PROBLEM -> Which lines run from the one containing "Image resolution: width=1456" to the end of the records? Write them out exactly, both ends included, and nothing else.

Dataset entries ->
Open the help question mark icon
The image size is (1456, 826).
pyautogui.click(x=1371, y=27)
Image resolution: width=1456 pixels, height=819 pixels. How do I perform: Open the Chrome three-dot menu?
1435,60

EXERCISE ANSWER ->
Image resolution: width=1456 pixels, height=819 pixels. How do I perform: Open the Chrome three-dot menu?
1435,60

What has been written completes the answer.